• Dataset excerpts
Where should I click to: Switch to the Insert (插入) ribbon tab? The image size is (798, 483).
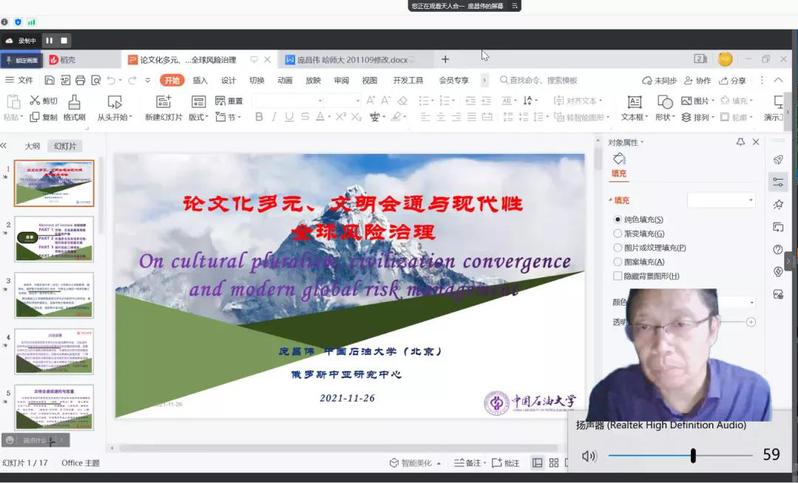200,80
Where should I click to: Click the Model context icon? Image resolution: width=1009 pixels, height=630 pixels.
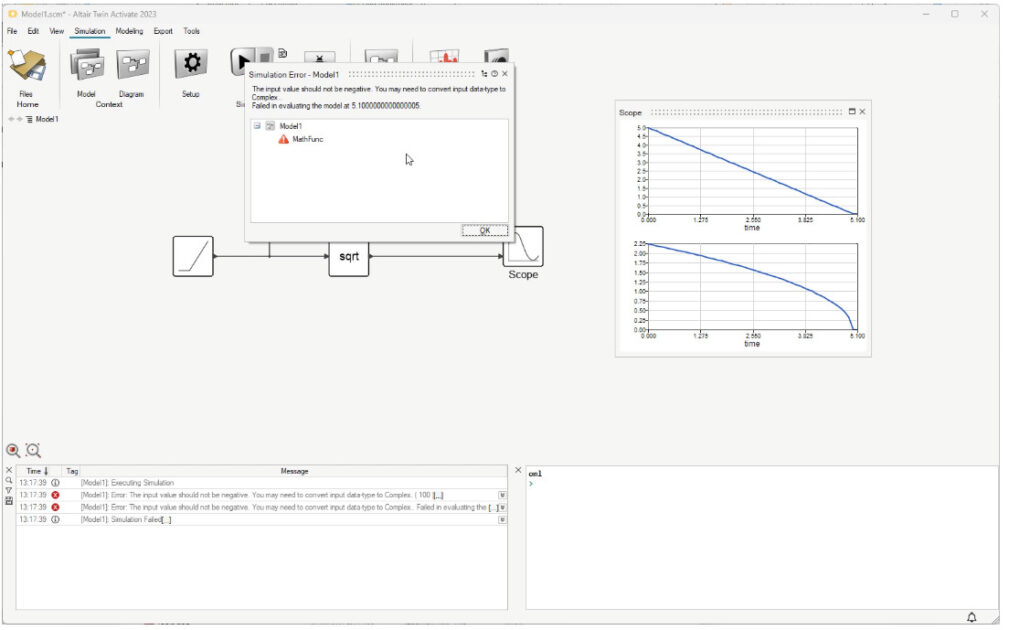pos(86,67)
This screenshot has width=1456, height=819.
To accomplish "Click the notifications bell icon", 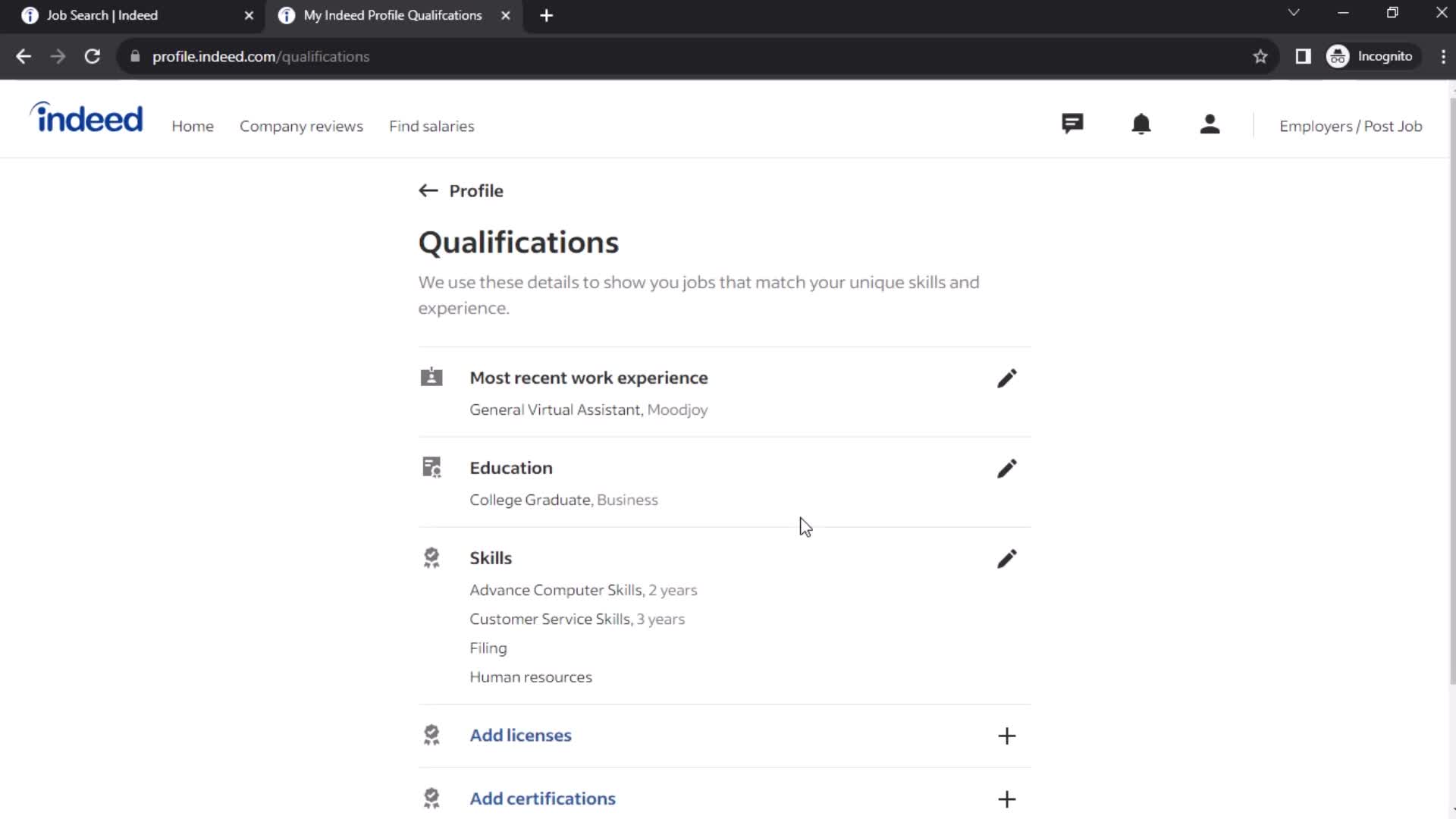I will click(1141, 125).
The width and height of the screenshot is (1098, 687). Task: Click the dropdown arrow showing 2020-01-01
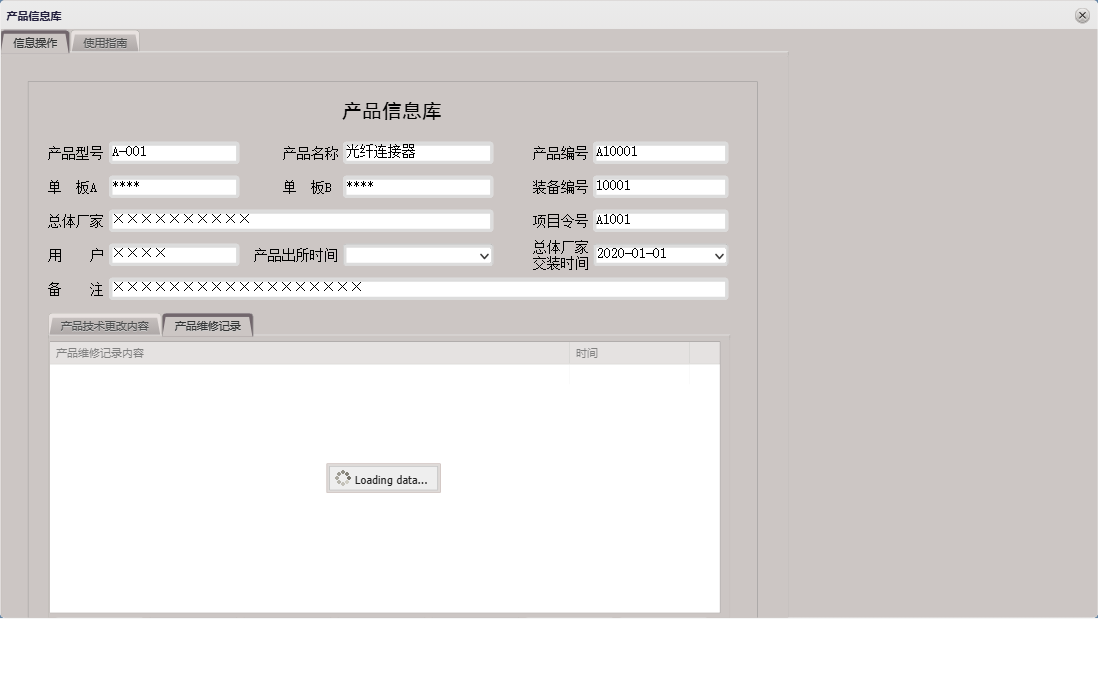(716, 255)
* * *
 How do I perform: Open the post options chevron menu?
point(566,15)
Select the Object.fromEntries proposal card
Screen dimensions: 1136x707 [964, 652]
...
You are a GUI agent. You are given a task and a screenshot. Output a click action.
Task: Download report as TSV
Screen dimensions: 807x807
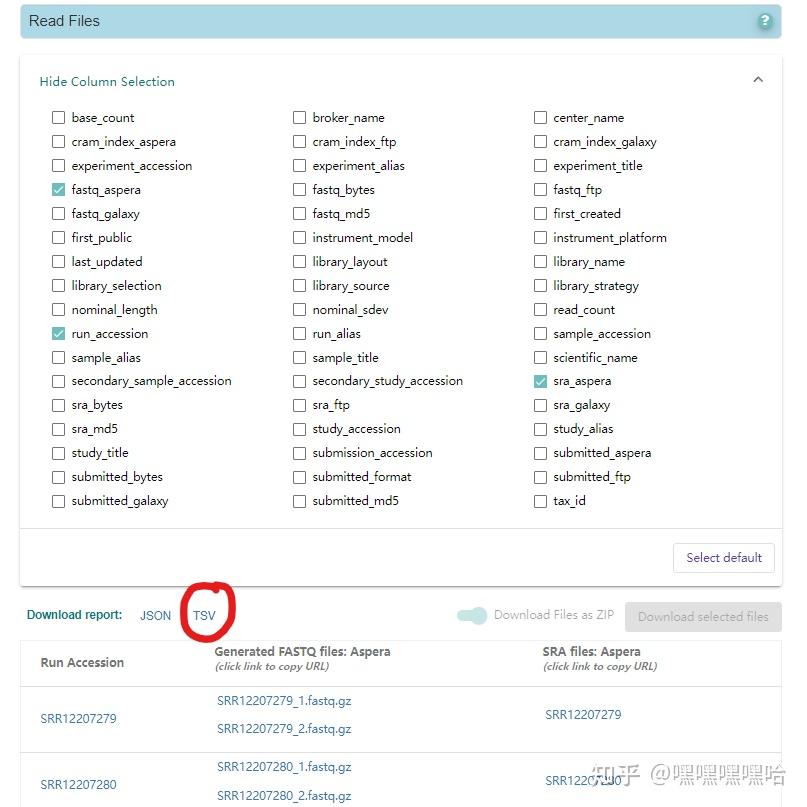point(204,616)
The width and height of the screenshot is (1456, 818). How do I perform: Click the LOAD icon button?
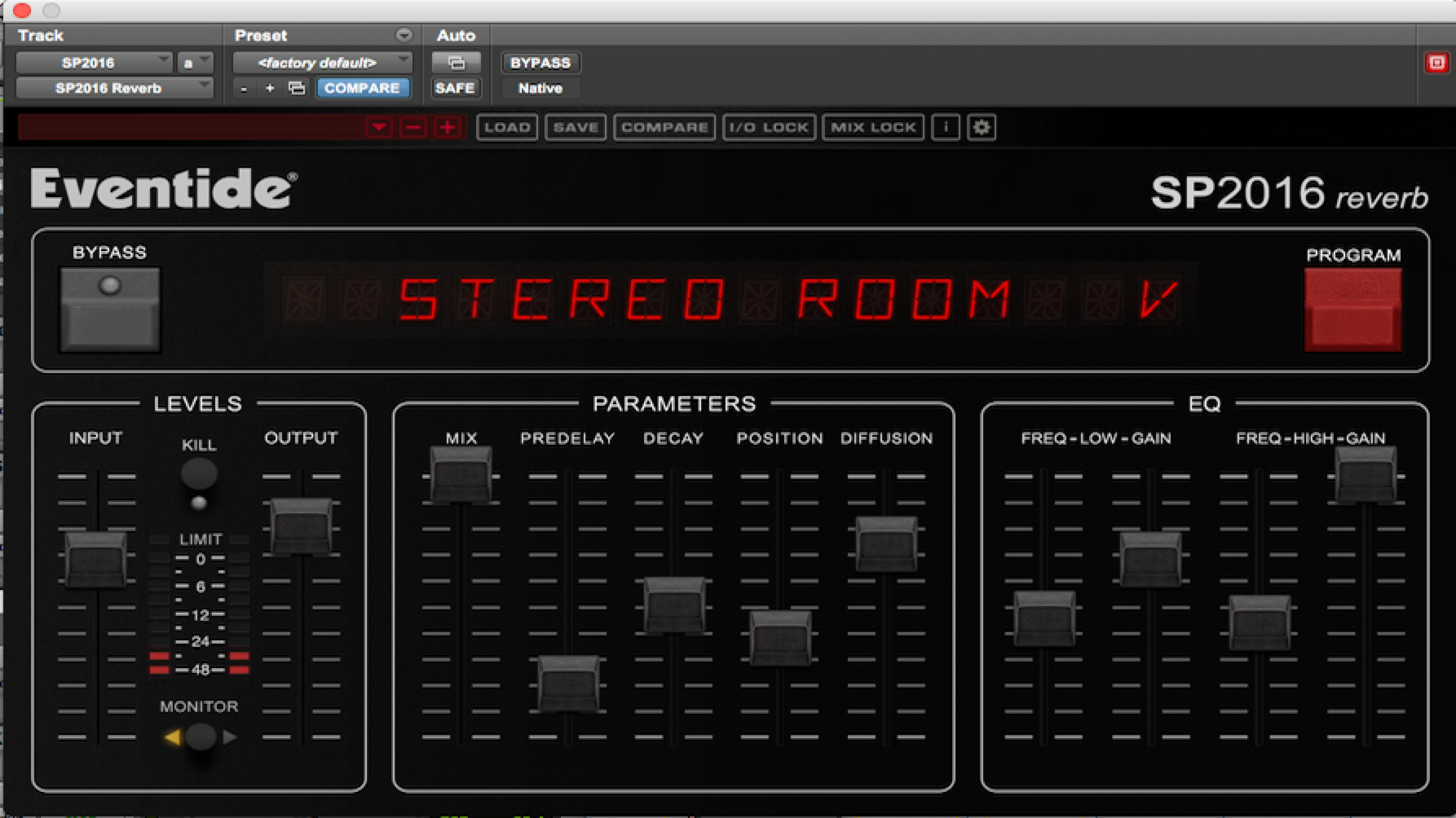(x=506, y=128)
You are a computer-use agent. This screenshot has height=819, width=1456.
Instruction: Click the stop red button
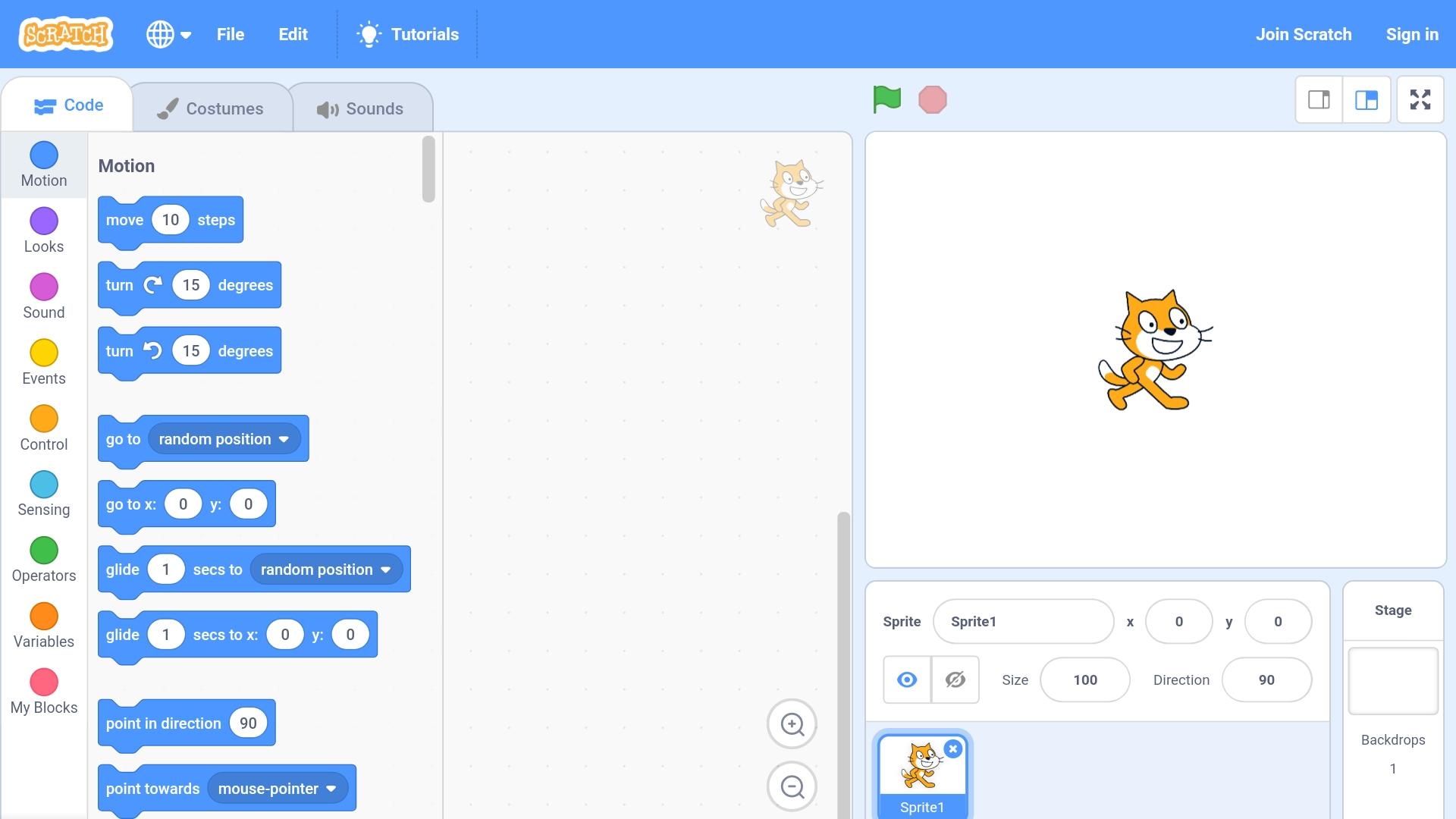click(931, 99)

• Exercise objective
Count the lines in the entries above that include the string "This", then give only that figure.

• Result of the task
2